There are many reasons why epilepsy can be worse in the elderly and more difficult to control. Though the aforementioned risk factors definitely make a difference in the odds of developing epilepsy, there are other issues at play as well.

As the body ages, so does the brain. And that aging can bring a whole host of surprises, including changes in the vascular system or structure of the brain that can lead to epilepsy. As we get older and develop chronic conditions, those conditions themselves can interfere with brain chemistry and lead to unusual changes. And the medications that you take to control those chronic conditions might interact unfavorably with the medications that are used to avoid seizures, leading to a careful balance of prescriptions to make sure your health stays on an even keel.

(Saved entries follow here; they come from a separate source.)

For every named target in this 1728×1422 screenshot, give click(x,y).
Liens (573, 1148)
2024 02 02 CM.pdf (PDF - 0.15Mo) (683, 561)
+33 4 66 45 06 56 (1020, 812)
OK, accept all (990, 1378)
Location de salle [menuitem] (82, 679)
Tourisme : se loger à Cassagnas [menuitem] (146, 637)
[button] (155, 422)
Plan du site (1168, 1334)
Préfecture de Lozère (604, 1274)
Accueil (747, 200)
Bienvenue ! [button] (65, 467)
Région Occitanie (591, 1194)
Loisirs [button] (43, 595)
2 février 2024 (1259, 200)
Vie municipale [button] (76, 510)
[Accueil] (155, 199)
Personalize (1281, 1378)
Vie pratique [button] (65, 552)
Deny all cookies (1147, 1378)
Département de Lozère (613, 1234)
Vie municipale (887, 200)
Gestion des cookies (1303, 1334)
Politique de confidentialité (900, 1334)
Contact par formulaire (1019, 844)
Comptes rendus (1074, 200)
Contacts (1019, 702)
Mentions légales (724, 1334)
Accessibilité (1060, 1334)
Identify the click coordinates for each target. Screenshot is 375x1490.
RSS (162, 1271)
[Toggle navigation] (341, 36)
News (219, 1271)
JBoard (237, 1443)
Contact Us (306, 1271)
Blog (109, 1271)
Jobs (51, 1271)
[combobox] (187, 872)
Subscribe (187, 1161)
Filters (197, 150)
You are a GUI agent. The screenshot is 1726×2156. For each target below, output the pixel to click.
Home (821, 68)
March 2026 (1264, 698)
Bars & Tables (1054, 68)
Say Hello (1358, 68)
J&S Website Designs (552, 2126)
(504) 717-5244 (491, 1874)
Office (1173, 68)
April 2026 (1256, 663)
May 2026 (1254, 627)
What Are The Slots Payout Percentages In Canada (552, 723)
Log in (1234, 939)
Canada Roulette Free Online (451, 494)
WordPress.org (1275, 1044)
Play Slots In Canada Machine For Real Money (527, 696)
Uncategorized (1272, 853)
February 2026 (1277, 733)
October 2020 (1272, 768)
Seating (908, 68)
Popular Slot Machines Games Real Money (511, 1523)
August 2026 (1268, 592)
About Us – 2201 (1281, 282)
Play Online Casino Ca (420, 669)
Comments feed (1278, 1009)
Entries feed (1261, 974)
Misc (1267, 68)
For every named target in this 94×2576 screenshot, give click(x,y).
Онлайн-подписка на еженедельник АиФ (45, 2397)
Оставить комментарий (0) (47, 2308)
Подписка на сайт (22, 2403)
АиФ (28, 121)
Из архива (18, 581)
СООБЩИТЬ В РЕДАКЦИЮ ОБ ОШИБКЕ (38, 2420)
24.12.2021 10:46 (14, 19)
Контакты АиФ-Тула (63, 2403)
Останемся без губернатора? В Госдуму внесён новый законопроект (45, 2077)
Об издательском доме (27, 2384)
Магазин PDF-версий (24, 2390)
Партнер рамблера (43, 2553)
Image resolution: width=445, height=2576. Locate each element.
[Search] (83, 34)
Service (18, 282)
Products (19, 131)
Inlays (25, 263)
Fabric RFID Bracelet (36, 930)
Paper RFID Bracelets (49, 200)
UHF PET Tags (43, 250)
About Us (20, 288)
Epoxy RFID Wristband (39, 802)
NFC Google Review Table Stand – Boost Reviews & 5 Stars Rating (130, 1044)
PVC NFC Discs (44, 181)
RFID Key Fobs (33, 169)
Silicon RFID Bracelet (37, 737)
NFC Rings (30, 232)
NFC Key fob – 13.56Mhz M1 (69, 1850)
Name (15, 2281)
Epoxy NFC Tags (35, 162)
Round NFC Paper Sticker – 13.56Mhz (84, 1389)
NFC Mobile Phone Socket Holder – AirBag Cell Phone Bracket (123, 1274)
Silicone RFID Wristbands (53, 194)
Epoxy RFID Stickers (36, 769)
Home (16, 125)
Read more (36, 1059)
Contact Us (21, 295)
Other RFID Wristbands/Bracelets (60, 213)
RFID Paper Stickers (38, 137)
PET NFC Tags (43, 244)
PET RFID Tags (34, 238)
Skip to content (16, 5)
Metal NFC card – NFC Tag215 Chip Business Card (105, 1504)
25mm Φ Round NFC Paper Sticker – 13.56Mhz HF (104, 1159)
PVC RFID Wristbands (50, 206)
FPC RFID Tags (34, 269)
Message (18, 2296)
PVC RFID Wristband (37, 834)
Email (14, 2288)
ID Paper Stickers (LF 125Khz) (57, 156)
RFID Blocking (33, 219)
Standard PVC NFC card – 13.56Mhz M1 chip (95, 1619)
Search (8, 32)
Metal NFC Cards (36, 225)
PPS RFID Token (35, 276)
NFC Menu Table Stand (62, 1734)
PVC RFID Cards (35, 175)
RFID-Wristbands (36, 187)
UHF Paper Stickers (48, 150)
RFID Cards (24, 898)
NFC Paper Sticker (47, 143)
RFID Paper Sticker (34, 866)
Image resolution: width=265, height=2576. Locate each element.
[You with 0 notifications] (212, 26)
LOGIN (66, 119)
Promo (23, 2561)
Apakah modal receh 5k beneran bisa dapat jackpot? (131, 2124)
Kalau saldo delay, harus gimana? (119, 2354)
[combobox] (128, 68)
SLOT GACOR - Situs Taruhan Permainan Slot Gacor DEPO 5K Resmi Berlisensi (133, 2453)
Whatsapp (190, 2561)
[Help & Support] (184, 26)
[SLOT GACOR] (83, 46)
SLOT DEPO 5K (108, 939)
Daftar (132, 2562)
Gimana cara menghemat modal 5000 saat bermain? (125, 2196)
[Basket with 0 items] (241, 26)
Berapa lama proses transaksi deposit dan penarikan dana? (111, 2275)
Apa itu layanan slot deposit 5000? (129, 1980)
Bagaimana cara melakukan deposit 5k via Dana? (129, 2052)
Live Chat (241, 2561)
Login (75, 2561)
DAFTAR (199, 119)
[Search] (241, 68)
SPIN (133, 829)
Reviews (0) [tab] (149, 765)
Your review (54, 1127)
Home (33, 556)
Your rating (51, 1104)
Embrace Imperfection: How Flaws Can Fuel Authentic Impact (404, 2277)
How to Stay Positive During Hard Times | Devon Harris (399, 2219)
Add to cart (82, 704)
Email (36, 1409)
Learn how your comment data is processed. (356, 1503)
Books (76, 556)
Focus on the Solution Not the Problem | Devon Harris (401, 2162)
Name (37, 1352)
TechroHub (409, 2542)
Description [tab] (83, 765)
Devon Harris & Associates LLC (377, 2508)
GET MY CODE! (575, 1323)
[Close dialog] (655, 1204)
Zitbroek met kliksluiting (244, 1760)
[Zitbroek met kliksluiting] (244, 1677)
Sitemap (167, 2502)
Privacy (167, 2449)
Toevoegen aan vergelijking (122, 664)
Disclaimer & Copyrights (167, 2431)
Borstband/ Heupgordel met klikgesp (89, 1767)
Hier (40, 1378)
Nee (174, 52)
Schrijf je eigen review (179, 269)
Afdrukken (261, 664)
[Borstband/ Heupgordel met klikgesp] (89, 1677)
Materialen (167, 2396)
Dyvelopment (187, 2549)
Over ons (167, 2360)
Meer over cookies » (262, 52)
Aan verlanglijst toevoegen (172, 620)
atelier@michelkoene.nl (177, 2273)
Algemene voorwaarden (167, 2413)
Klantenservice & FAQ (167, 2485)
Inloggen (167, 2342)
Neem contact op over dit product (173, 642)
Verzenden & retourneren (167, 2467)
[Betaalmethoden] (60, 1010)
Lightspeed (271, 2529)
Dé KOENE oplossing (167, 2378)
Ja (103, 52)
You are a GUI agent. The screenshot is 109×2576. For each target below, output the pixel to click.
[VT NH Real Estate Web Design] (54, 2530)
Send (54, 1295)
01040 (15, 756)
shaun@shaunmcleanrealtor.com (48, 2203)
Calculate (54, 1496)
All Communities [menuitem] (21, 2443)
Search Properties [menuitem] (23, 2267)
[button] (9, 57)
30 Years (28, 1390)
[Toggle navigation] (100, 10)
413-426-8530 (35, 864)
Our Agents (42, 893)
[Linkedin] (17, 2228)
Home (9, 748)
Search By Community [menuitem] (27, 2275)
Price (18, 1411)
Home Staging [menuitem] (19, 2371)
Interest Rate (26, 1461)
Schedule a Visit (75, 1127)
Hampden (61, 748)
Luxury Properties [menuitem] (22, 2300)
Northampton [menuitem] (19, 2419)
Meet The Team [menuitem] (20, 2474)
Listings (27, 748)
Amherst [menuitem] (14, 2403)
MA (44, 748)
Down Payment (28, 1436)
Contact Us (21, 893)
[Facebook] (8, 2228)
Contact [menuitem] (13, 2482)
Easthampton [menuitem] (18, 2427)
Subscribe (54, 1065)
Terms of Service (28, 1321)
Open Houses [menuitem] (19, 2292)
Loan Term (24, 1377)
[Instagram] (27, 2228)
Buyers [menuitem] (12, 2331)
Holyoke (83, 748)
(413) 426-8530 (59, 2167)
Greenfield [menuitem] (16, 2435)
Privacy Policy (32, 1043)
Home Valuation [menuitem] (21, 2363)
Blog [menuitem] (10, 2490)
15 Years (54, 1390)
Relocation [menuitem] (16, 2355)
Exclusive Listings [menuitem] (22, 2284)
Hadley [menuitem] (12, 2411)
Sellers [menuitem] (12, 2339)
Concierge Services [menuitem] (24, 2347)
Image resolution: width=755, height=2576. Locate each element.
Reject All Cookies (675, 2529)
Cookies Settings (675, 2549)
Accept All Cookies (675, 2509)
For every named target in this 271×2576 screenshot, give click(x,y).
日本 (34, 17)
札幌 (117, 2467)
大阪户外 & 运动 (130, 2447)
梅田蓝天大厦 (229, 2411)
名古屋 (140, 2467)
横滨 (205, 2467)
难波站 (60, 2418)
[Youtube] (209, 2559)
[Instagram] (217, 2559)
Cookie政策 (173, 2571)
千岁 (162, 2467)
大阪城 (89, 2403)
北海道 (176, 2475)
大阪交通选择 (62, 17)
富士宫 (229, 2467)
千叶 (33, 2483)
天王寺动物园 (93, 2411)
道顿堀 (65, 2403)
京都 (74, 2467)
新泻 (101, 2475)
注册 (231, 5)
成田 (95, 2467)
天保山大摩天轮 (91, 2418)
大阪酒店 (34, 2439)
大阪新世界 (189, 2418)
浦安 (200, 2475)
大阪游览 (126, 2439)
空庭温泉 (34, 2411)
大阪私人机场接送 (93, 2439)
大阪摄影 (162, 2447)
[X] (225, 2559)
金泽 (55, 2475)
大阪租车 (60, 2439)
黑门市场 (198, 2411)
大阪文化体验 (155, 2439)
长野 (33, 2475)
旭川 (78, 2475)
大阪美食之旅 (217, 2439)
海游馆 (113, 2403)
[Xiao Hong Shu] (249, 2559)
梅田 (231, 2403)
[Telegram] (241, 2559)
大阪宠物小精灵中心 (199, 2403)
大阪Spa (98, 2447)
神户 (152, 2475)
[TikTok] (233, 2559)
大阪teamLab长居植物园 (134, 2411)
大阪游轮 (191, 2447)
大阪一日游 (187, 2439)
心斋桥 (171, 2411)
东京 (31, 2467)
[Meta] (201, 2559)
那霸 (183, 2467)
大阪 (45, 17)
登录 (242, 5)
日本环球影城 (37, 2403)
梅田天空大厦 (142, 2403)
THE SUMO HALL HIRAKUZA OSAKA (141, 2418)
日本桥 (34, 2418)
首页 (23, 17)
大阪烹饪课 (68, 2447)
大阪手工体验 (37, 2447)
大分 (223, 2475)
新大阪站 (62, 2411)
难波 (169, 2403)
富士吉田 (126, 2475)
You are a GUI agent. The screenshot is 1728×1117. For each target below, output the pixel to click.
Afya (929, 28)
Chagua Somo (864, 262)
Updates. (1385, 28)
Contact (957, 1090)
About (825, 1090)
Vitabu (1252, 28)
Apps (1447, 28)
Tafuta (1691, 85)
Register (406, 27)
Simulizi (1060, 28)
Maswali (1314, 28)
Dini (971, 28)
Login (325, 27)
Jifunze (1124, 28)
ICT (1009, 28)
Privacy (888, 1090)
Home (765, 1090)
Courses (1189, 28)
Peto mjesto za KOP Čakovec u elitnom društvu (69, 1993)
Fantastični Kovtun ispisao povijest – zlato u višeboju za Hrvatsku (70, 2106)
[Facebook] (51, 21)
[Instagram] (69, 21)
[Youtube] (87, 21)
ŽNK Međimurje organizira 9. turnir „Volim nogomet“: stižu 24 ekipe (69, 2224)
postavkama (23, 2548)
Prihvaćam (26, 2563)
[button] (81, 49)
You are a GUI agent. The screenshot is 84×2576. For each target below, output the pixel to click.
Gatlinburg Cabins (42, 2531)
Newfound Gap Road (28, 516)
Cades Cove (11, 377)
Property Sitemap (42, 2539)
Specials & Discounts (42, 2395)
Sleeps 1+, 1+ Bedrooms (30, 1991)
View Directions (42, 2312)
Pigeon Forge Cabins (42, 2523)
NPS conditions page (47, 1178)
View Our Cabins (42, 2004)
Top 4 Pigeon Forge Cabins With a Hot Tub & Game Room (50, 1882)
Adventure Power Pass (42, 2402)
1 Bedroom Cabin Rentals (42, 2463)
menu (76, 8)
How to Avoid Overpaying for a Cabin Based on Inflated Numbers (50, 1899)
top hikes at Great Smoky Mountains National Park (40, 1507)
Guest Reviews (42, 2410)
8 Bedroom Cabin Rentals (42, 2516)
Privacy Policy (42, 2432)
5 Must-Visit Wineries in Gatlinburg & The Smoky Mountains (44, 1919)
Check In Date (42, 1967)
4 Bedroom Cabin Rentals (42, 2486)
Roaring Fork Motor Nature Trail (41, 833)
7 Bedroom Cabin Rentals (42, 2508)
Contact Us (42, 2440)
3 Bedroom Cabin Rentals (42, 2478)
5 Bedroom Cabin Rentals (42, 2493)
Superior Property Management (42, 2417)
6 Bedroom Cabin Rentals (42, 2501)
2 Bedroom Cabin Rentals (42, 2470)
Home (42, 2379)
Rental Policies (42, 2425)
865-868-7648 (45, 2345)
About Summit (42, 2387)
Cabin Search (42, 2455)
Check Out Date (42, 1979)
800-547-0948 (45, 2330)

In addition, some of those medications for epilepsy have been known to cause bone loss, which leads to a greater risk of a fracture if you do suffer a fall. And when it comes to falls, some medications for epilepsy have shown a significant increase in dizzy spells. Unfortunately, this all means that the medications can lead to a greater risk of falls as well as a greater risk of injury when you do fall.

When choosing a medical alert device, look for a mobile option with GPS and fall detection. Fall detection is very important, as many of those who have seizures have no warning signs at all – and even if they do have warning, it might not happen the same way every time. Trust in the fall sensors in the fall detection device to ascertain a fall has occurred and alert a monitoring center on your behalf.

When a Seizure Becomes a True Emergency

It’s important to recognize when a seizure becomes a true emergency. If any of the following occur, it’s time to get medical assistance immediately:

·        A seizure lasts for more than five minutes.

·        A second seizure follows right after the first.

·        You are running a high fever.

·        You have diabetes.

·        You suffer an injury during the seizure.

·        You have seizures even if you are taking anti-seizure medication.

·        The nature of your seizures changes (for instance, perhaps you’ve always had absent seizures, but then you have a tonic-clonic seizure).

A seizure can disrupt your breathing and render you unconscious. Most of those who have seizures will start breathing normally again after the seizure and if they were unconscious, they will wake up within minutes (though they might be disoriented and confused when they do).

There are many very good reasons why someone with epilepsy should use an affordable medical alert device, no matter their age or their particular situation. The best thing in any emergency is knowing that help is standing by whenever and wherever you need it.